After months of pandemic headlines, this is all welcome news.

Except — we're not out of the pandemic yet.

And other headlines seem to indicate it may get worse before it gets better.

Cases here and in other Southern states especially are ticking up as the Delta variant has become the dominant coronavirus strain in the U.S. and red states have dug in their heels of vaccine resistance.

It likely won't help that Pfizer, one of the makers of one of our vaccines, said Thursday it is seeing waning immunity and is pushing a booster shot six months after a second dose.

Within hours, the U.S. Food and Drug Administration and the CDC said the equivalent of "not so fast."

The agencies issued a joint statement saying Americans do not need booster shots yet.

The World Health Organization also chimed in, telling CNN, "We don't know whether booster vaccines will be needed to maintain protection against COVID-19 until additional data is collected."

So here we go on the vaccine roller-coaster again. And, no, it's not that anyone is lying. The virus is changing and data about it and vaccines can and will change with it.
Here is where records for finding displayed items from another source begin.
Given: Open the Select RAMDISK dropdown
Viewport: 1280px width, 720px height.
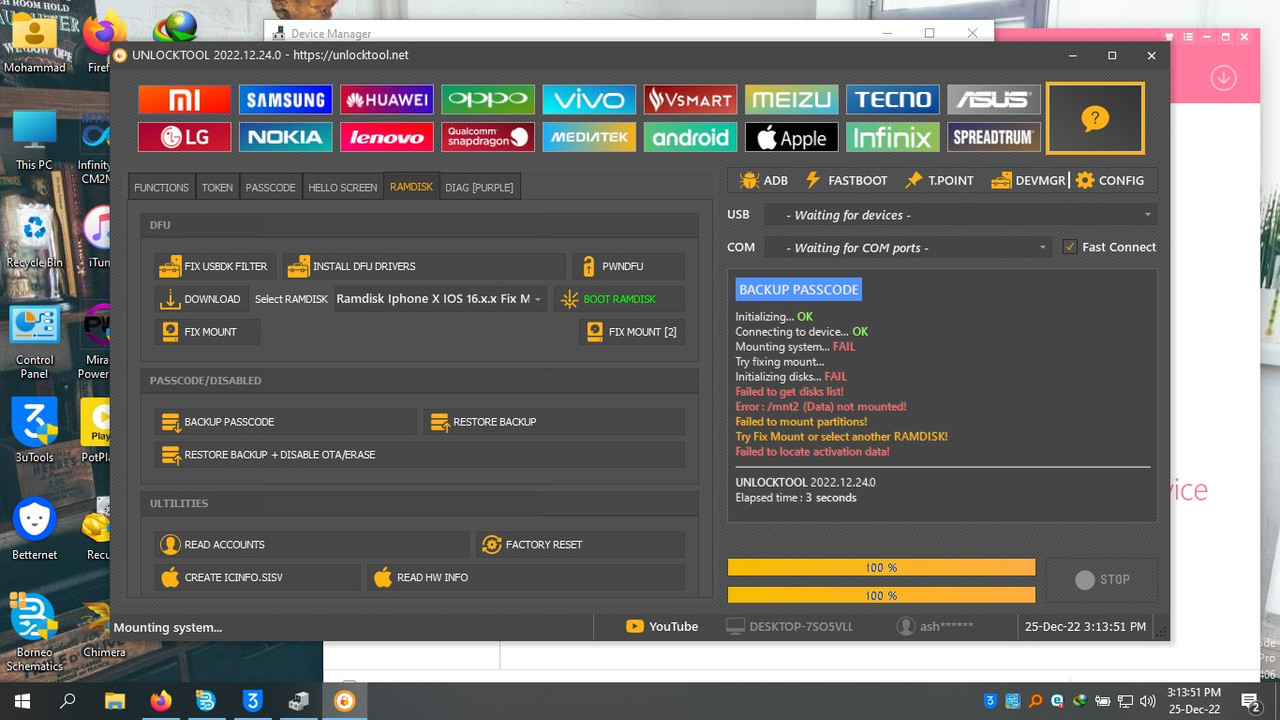Looking at the screenshot, I should 438,298.
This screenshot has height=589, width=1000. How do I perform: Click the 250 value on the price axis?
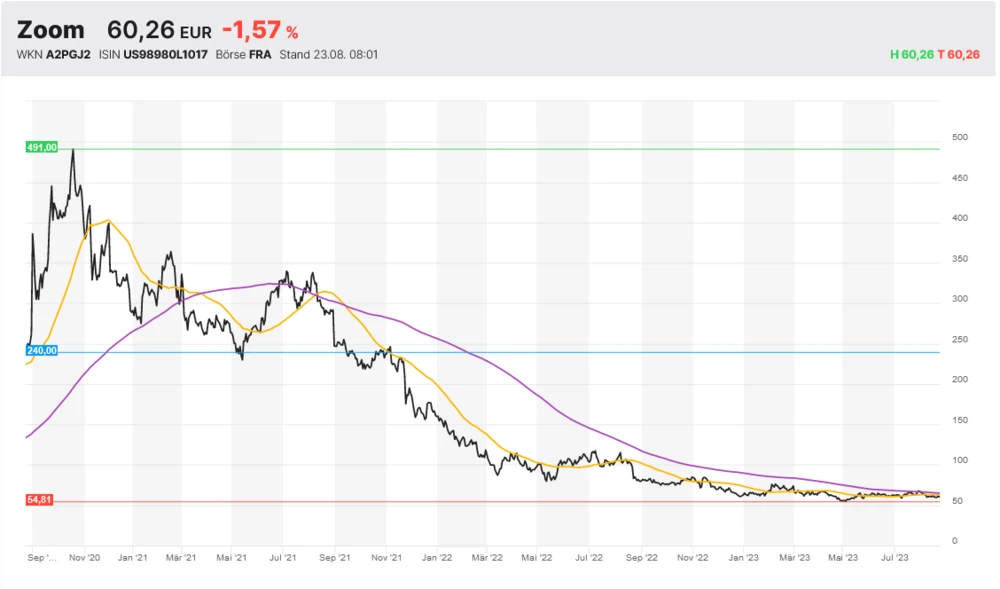[960, 339]
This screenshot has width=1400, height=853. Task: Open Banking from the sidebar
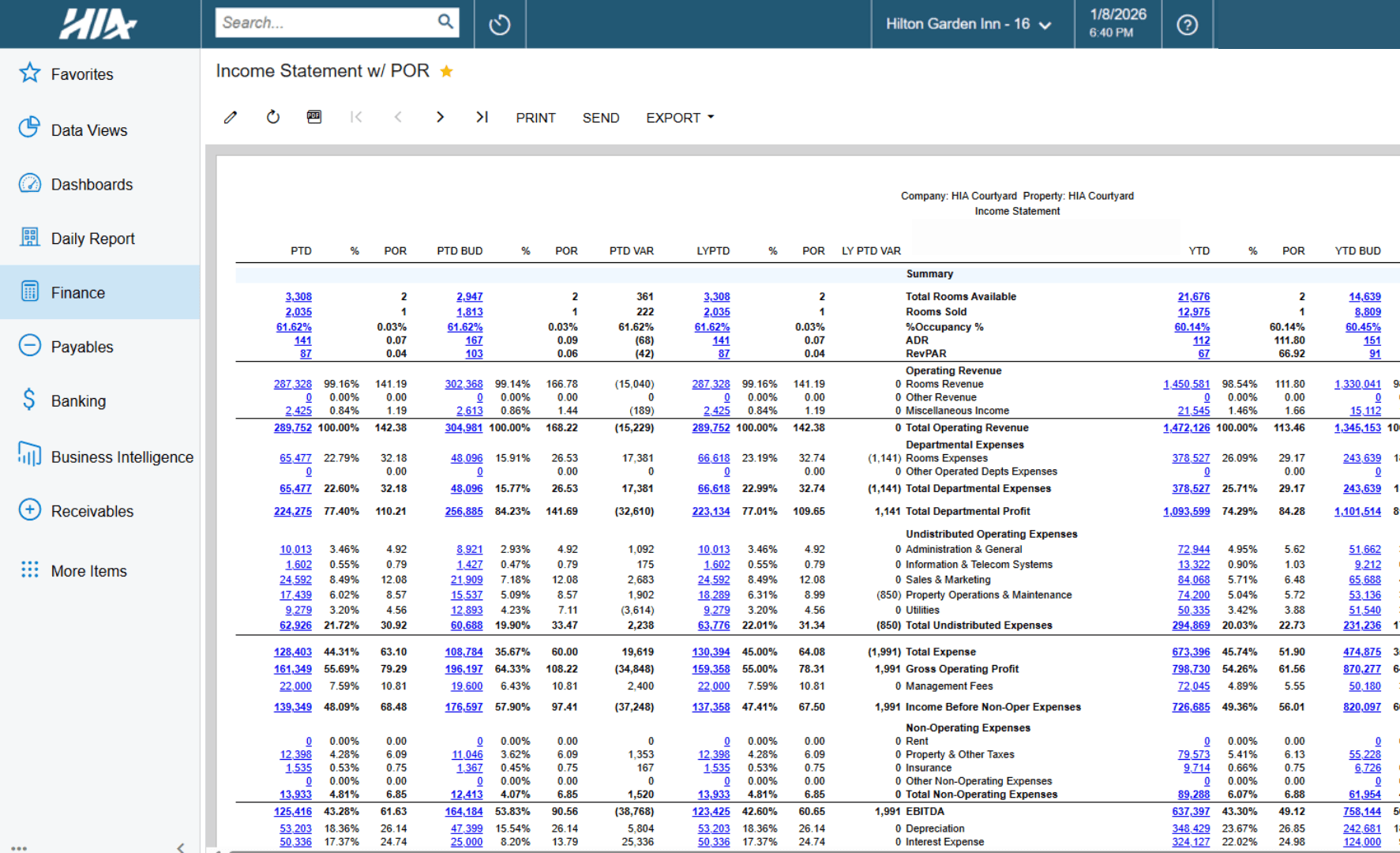(29, 400)
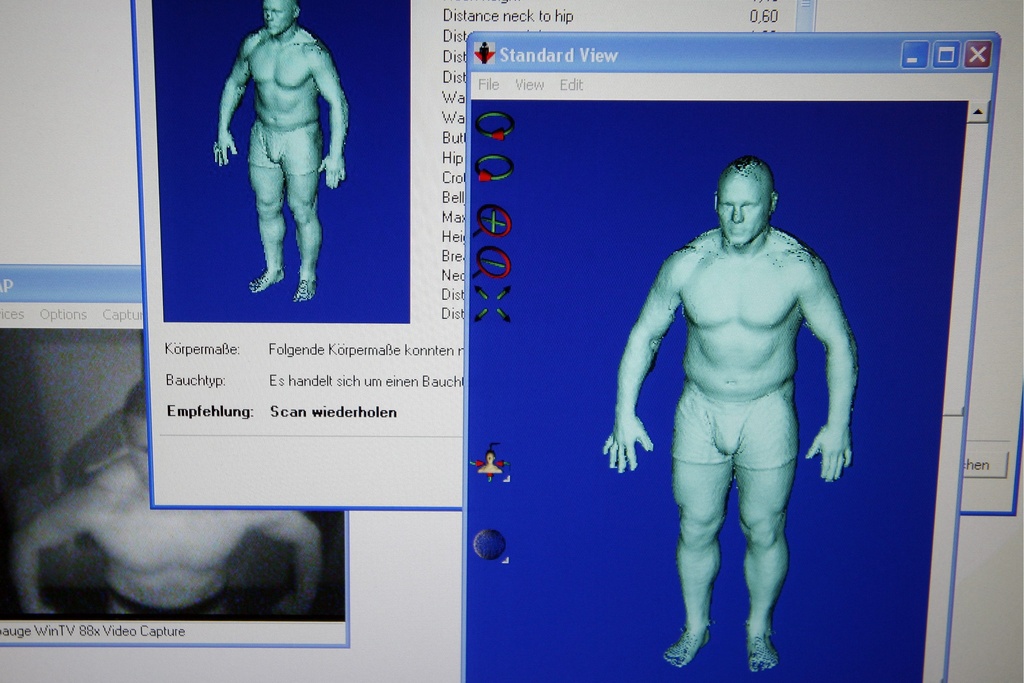
Task: Open the Capture menu in the video window
Action: point(123,314)
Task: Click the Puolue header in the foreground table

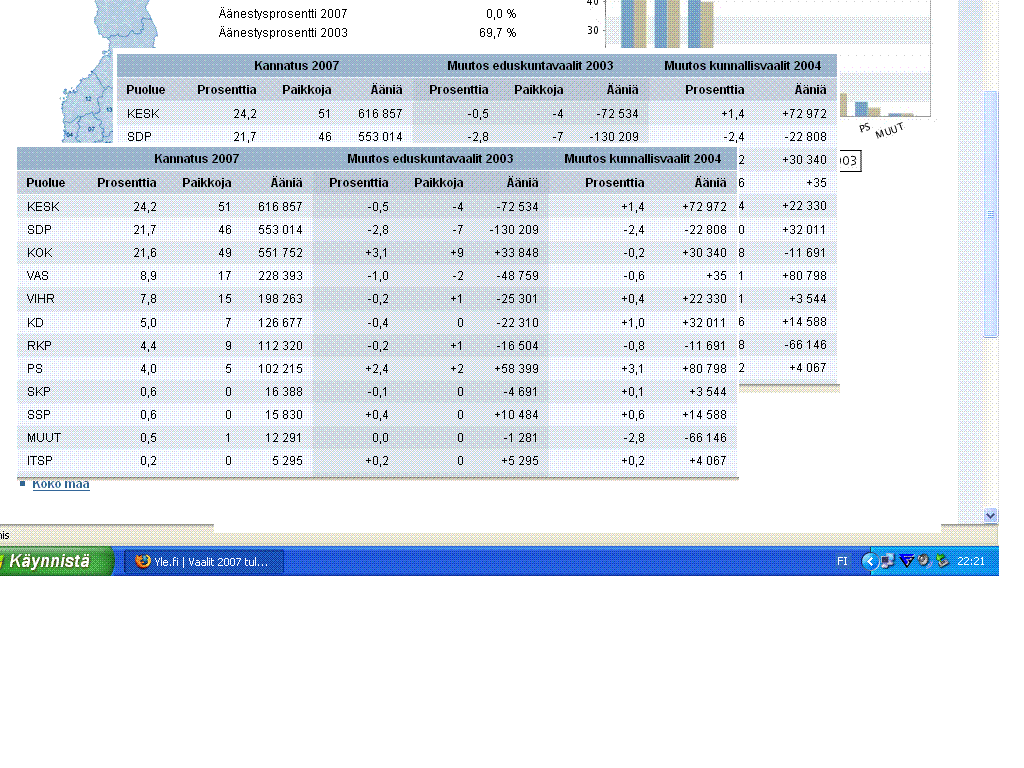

As it stands now, just over half of Americans have had at least one dose of vaccine, and among the 158 million fully vaccinated people in the U.S., more than half received the Pfizer shots.

It shouldn't be shocking that we may need boosters. After all, most of us get new flu shots every year. What's more, since so many people — especially in the South — are resisting any COVID vaccine at all, the variants will just keep coming and each new wave could be more contagious and more dangerous.

Already COVID-19 has sickened 33.8 million Americans and killed nearly than 607,000, including 509 here in Hamilton County. Around the world, more than 4 million have died.

The only way to beat this virus is to stop it from mutating, and the only way to do that is to stop giving it unprotected people to infect.

Get vaccinated. No matter how many shots it takes.

The world is out there waiting for us all to get back to our lives — post-pandemic.